Why doesn't God cure my anxiety and depression?
I can’t help sighing when I read this question. I have often wondered the same thing. In Psalm 77:1–3, the Psalmist writes, “When I was in distress, I sought the Lord; at night I stretched out untiring hands, and I would not be comforted. I remembered you, God, and I groaned; I meditated, and my spirit grew faint.” Here the psalmist expresses an honest and vivid lament.
Some of the great saints of the faith struggled with depression. John Bunyan, who wrote Pilgrim’s Progress, also wrote a spiritual autobiography called Grace Abounding that expresses his agony over never feeling quite secure in his faith, though he was a staunch believer. Augustine, one of the church fathers, was given to anger and severe depression. Charles Spurgeon struggled with chronic depression because of overwork, illness, politics, and other limitations. He wrote, “I could say with Job, ‘My soul chooseth strangling rather than life.’ I could readily enough have laid violent hands upon myself to escape from my misery of spirit.” He even told his students about his depression so they would understand when they too were afflicted.

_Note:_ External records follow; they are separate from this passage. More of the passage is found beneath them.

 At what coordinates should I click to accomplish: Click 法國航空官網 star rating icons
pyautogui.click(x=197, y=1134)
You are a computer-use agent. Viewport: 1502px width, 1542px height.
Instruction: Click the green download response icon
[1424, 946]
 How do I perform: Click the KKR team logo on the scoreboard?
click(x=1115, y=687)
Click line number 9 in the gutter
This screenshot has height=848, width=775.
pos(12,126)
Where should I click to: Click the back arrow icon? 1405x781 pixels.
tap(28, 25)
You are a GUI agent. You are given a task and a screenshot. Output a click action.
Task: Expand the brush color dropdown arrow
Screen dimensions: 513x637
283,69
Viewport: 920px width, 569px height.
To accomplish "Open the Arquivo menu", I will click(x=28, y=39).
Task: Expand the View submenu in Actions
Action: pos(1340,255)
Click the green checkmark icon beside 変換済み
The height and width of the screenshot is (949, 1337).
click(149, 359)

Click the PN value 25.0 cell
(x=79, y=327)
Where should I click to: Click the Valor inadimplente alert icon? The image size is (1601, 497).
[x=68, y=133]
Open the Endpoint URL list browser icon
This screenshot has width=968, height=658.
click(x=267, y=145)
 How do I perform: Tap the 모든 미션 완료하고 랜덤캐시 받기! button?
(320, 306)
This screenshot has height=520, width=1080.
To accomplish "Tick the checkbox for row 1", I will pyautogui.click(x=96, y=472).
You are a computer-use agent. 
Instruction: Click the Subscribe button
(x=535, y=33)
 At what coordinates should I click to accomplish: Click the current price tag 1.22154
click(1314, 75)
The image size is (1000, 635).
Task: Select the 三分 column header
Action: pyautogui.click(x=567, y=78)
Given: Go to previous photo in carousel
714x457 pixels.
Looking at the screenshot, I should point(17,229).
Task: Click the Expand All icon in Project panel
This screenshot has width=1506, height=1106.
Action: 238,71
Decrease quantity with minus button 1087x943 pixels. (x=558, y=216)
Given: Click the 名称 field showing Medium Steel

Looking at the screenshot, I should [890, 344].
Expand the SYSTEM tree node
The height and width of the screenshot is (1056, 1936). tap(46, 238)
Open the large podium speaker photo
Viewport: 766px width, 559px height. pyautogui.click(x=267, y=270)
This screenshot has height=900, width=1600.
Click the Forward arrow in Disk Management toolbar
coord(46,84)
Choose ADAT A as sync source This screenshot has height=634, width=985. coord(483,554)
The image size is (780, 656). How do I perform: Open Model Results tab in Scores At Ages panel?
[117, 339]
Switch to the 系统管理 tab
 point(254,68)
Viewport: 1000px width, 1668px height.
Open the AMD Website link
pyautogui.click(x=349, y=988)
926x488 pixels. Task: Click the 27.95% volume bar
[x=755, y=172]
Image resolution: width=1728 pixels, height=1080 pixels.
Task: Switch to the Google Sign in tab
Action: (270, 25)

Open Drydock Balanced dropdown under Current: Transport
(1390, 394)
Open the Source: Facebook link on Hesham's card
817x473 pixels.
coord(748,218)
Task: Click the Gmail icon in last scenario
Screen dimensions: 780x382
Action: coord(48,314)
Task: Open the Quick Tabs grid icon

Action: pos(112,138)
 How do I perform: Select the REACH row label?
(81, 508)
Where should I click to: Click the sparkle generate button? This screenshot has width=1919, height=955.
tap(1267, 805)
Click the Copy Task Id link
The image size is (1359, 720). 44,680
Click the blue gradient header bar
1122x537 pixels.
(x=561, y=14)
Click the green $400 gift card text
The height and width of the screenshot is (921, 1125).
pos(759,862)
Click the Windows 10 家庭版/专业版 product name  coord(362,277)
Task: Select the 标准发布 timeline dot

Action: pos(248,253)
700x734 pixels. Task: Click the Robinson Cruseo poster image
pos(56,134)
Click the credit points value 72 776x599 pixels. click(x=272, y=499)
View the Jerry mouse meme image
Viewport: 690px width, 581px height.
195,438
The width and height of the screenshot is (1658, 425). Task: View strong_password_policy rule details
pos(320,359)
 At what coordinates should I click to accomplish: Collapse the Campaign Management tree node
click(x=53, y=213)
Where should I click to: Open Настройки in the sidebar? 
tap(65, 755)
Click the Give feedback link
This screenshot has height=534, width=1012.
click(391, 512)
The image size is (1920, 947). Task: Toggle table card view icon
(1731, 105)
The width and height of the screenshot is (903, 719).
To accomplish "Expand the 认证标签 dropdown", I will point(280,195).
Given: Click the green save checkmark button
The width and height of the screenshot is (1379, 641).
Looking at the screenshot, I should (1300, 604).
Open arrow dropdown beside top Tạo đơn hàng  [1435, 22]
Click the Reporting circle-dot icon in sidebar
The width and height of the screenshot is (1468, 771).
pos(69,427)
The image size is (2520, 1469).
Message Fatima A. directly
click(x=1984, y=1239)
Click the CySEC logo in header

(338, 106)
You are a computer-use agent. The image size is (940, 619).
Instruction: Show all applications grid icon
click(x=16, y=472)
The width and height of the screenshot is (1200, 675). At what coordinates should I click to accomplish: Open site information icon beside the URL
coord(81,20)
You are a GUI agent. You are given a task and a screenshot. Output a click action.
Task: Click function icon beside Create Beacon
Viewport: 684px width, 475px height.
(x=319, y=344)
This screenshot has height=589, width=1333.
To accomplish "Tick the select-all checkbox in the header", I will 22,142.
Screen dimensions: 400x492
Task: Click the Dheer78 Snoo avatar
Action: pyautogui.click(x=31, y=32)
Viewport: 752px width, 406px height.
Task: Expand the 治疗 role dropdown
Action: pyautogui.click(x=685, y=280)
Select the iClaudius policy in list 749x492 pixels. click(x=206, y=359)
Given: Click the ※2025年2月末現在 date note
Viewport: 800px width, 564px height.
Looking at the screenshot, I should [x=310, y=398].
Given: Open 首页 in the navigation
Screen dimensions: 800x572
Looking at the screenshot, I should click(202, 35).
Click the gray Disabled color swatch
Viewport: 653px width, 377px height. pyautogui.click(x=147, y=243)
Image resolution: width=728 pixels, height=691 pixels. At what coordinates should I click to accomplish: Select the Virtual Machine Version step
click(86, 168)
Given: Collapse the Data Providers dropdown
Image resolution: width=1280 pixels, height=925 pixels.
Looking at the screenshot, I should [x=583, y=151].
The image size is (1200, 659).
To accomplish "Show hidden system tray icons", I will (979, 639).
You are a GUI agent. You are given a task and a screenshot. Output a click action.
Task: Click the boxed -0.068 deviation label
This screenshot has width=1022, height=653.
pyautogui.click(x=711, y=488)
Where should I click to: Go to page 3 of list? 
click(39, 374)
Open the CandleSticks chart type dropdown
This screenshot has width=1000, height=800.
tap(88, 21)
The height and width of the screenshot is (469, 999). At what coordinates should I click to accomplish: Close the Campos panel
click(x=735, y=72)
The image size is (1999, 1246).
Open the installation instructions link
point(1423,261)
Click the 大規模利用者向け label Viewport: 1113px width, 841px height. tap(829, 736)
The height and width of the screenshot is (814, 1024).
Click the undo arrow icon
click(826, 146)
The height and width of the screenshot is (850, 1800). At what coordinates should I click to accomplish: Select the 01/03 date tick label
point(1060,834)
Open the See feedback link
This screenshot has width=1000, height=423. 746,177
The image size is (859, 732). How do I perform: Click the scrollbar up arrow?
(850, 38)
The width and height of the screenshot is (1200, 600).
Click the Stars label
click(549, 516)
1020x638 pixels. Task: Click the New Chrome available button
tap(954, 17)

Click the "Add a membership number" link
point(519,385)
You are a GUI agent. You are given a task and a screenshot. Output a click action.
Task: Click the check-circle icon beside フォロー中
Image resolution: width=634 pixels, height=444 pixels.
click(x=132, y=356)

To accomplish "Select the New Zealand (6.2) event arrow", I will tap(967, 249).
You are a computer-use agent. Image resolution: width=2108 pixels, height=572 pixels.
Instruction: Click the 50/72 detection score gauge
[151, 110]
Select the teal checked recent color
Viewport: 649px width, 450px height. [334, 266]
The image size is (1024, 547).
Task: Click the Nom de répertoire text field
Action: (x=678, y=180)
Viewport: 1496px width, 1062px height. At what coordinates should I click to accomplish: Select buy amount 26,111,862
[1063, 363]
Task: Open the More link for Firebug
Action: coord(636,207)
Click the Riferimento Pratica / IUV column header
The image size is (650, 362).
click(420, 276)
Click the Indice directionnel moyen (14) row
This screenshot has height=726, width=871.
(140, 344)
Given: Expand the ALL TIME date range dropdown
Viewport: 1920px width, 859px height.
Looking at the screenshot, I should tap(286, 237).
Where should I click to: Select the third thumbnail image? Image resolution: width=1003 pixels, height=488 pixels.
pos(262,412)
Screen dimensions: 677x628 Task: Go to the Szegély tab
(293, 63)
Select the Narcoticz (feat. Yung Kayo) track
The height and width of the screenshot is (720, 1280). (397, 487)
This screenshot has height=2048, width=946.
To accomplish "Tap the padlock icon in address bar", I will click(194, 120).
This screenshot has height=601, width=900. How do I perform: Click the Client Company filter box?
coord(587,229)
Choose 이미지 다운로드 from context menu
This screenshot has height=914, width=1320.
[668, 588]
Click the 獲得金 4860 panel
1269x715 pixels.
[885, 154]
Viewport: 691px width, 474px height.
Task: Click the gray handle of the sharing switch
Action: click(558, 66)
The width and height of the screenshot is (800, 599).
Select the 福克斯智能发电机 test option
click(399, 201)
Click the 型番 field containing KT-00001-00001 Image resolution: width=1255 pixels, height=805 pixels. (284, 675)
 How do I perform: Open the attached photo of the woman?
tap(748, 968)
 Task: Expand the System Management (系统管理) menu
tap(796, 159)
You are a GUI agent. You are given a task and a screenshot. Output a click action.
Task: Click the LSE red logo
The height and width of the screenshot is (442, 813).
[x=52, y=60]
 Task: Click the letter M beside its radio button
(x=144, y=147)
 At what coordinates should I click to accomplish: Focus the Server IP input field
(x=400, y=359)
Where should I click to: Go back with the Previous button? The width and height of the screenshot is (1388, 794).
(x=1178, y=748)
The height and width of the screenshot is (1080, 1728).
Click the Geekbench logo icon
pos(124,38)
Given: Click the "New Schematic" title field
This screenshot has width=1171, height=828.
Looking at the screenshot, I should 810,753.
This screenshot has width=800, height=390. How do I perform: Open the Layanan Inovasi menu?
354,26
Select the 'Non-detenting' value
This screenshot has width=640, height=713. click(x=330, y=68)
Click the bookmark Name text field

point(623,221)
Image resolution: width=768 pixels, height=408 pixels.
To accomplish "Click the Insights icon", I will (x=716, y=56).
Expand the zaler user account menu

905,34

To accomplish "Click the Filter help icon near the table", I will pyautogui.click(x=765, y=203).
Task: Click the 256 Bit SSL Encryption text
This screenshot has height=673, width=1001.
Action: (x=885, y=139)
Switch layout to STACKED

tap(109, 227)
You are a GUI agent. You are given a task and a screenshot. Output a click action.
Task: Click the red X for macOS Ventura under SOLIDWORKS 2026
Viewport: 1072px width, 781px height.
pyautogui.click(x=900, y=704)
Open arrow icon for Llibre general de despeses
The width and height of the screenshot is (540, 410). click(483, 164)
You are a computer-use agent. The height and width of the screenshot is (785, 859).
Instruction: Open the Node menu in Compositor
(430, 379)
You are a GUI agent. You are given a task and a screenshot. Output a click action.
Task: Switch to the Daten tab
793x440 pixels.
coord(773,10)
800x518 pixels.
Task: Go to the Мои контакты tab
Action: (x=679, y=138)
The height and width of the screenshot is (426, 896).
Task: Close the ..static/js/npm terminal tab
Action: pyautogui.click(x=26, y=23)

The hard reality is that we do not escape the maladies of this life. We are caught in a fallen world. Christianity is not the quick fix it is often mistakenly presented as being. We are, however, given Christ, whose death and resurrection guarantees us the hope of eternal life where all things become new. And because He came to earth as a man, He understands us and offers His presence in the midst of our sorrow. In the words of the Psalmist again, “I remain confident of this: I will see the goodness of the LORD in the land of the living. Wait for the Lord; be strong and take heart and wait for the Lord” (Ps. 27:13–14).